Extremely Loud and Incredibly Close. Released December 25. In one of the strangest happenings I've ever heard in a movie adapted from a book, the film version based of Jonathon Safran Foer's 2004 novel of the same name is supposed to be better than its literary namesake. Quite a feat, but Foer's cinematic novel was certainly ripe for big screen adaptation. The film stars Thomas Horn as the lead character Oskar Schell, a young boy who has lost his father in the September 11 terrorist attacks. Oskar is an inquisitive young man, and goes on a quest to find the lock to match the key his father gave him before his death. The movie is full of actors with serious acting chops including Tom Hanks, Sandra Bullock, Viola Davis and James Gandolfini.
Albert Nobbs. Released December 21. Glenn Close played the title character on Broadway in 1982, and worked to get this movie made for the next fifteen years.
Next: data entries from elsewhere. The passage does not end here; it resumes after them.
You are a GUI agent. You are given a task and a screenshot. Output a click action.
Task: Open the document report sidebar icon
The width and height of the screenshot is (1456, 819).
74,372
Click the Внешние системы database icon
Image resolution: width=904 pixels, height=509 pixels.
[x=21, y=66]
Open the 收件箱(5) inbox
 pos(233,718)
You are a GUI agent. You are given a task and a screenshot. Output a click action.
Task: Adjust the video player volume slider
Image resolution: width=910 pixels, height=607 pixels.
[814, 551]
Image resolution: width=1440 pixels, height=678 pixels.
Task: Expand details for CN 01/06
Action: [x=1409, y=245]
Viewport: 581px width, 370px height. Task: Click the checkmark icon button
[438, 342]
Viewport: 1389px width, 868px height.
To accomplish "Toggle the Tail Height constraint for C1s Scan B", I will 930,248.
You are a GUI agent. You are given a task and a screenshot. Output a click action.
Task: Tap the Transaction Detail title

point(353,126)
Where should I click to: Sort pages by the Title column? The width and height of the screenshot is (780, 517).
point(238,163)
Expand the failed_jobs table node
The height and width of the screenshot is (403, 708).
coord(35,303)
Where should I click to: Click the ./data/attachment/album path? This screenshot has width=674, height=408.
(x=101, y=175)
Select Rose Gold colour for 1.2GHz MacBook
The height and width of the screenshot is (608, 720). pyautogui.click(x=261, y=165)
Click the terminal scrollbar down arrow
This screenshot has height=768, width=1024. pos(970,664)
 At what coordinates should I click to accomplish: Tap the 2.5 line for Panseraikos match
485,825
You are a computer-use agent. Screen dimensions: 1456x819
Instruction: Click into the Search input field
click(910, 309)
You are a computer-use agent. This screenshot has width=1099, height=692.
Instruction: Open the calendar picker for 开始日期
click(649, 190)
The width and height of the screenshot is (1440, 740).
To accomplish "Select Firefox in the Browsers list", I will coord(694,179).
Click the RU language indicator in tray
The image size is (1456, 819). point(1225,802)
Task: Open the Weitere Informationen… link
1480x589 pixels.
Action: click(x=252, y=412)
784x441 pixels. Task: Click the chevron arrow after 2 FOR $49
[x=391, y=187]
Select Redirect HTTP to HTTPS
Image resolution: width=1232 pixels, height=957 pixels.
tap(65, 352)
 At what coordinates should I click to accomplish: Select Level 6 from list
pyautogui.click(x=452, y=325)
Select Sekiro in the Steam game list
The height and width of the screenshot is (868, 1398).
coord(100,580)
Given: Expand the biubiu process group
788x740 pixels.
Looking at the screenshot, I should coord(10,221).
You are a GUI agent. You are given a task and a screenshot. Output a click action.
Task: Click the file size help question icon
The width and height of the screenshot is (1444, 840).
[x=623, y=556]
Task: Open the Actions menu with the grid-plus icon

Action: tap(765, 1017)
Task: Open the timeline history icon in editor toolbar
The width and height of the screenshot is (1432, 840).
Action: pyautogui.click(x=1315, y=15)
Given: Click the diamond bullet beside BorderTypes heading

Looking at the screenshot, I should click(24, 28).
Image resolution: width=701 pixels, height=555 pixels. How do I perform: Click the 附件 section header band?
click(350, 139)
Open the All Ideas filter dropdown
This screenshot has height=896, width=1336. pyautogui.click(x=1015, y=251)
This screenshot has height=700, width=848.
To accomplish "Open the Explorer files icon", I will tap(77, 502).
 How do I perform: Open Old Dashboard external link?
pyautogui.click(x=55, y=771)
Close felt particularly close to the sad and sweet Albert, an Irish woman who disguised herself as a man to work as a butler in a fancy Irish hotel. Albert is the epitome of a good worker, and hides his secret well, until he is discovered by a co-worker named Joe. The trailer for the movie seems to imply that Albert eventually forgets his femaleness, but also hopes to claim his independence as a shopkeeper and with a wife of his own. His love interest is the always-good Mia Wasikowska.